Look through the entries below and extract exactly the lines from the one containing "Click Create Post under the IDEA column" through the one containing "Viewport: 1440px width, 671px height.", ends included.
=== Dataset extract ===
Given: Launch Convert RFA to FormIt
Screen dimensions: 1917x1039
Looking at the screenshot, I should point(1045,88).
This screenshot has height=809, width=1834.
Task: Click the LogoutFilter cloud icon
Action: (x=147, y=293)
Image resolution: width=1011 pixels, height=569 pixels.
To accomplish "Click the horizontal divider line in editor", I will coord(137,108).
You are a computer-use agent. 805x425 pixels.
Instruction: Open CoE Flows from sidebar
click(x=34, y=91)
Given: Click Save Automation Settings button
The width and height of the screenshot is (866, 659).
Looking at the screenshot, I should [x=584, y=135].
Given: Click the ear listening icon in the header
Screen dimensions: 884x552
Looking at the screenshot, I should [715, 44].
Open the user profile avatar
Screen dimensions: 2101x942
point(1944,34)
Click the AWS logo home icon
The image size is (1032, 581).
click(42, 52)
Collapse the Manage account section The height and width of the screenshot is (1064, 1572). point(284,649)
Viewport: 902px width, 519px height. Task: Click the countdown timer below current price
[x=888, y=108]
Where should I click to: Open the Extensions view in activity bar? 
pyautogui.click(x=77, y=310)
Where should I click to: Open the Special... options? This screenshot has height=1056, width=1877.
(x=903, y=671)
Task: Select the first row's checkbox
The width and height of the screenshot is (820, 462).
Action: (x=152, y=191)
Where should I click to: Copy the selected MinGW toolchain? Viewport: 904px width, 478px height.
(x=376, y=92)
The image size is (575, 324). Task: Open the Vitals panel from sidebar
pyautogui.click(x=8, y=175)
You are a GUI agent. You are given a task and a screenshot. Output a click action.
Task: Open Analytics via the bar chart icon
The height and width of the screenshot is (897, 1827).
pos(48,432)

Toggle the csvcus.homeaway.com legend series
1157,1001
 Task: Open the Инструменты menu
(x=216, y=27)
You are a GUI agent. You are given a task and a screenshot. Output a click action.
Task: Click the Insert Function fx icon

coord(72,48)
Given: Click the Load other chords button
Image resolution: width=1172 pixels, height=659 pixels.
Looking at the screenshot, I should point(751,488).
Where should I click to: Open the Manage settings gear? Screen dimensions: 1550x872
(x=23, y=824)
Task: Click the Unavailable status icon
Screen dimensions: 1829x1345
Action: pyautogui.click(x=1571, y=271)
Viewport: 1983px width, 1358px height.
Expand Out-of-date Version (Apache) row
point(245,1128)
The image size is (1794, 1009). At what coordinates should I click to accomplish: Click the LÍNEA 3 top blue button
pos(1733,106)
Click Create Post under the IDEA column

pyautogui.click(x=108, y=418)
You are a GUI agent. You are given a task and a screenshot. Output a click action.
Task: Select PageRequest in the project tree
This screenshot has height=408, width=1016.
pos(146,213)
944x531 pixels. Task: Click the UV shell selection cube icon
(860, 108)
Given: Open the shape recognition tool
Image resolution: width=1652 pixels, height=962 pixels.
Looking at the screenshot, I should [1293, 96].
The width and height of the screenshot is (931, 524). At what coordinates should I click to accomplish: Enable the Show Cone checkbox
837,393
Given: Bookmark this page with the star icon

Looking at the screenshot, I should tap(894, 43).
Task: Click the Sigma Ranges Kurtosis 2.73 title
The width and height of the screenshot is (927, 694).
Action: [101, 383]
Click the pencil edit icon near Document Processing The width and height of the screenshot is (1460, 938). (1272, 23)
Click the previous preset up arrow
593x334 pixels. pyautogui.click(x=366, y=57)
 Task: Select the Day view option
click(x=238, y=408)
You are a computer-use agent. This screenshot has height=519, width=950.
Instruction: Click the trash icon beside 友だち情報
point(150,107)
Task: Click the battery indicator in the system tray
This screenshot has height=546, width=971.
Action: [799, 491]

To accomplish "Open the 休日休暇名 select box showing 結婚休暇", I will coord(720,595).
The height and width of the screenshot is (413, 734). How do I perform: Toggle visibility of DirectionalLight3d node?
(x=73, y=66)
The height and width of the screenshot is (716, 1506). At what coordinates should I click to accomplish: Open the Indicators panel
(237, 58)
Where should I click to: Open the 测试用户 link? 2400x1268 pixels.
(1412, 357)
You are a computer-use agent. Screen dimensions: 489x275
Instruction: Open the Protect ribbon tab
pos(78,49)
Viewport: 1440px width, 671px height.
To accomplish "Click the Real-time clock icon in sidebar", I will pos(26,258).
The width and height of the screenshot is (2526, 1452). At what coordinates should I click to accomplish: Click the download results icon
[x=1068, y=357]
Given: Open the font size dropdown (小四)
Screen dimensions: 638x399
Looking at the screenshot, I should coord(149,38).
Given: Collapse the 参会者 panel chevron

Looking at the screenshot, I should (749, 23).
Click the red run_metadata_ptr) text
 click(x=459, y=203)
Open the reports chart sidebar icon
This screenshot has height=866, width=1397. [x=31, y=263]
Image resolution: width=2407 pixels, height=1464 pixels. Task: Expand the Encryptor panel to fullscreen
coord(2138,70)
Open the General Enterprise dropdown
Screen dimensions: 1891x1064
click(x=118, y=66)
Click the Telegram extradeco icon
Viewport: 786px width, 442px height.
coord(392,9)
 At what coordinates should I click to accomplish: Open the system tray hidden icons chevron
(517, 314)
===
• Answer box:
Click Create Post under the IDEA column

pyautogui.click(x=108, y=418)
You are a GUI agent. You are given a task and a screenshot. Output a click action.
Task: Select PageRequest in the project tree
This screenshot has height=408, width=1016.
pos(146,213)
944x531 pixels. Task: Click the UV shell selection cube icon
(860, 108)
Given: Open the shape recognition tool
Image resolution: width=1652 pixels, height=962 pixels.
Looking at the screenshot, I should [1293, 96].
The width and height of the screenshot is (931, 524). At what coordinates should I click to accomplish: Enable the Show Cone checkbox
837,393
Given: Bookmark this page with the star icon

Looking at the screenshot, I should tap(894, 43).
Task: Click the Sigma Ranges Kurtosis 2.73 title
The width and height of the screenshot is (927, 694).
Action: [101, 383]
Click the pencil edit icon near Document Processing The width and height of the screenshot is (1460, 938). (1272, 23)
Click the previous preset up arrow
593x334 pixels. pyautogui.click(x=366, y=57)
 Task: Select the Day view option
click(x=238, y=408)
You are a computer-use agent. This screenshot has height=519, width=950.
Instruction: Click the trash icon beside 友だち情報
point(150,107)
Task: Click the battery indicator in the system tray
This screenshot has height=546, width=971.
Action: [799, 491]

To accomplish "Open the 休日休暇名 select box showing 結婚休暇", I will coord(720,595).
The height and width of the screenshot is (413, 734). How do I perform: Toggle visibility of DirectionalLight3d node?
(x=73, y=66)
The height and width of the screenshot is (716, 1506). At what coordinates should I click to accomplish: Open the Indicators panel
(237, 58)
Where should I click to: Open the 测试用户 link? 2400x1268 pixels.
(1412, 357)
You are a computer-use agent. Screen dimensions: 489x275
Instruction: Open the Protect ribbon tab
pos(78,49)
Viewport: 1440px width, 671px height.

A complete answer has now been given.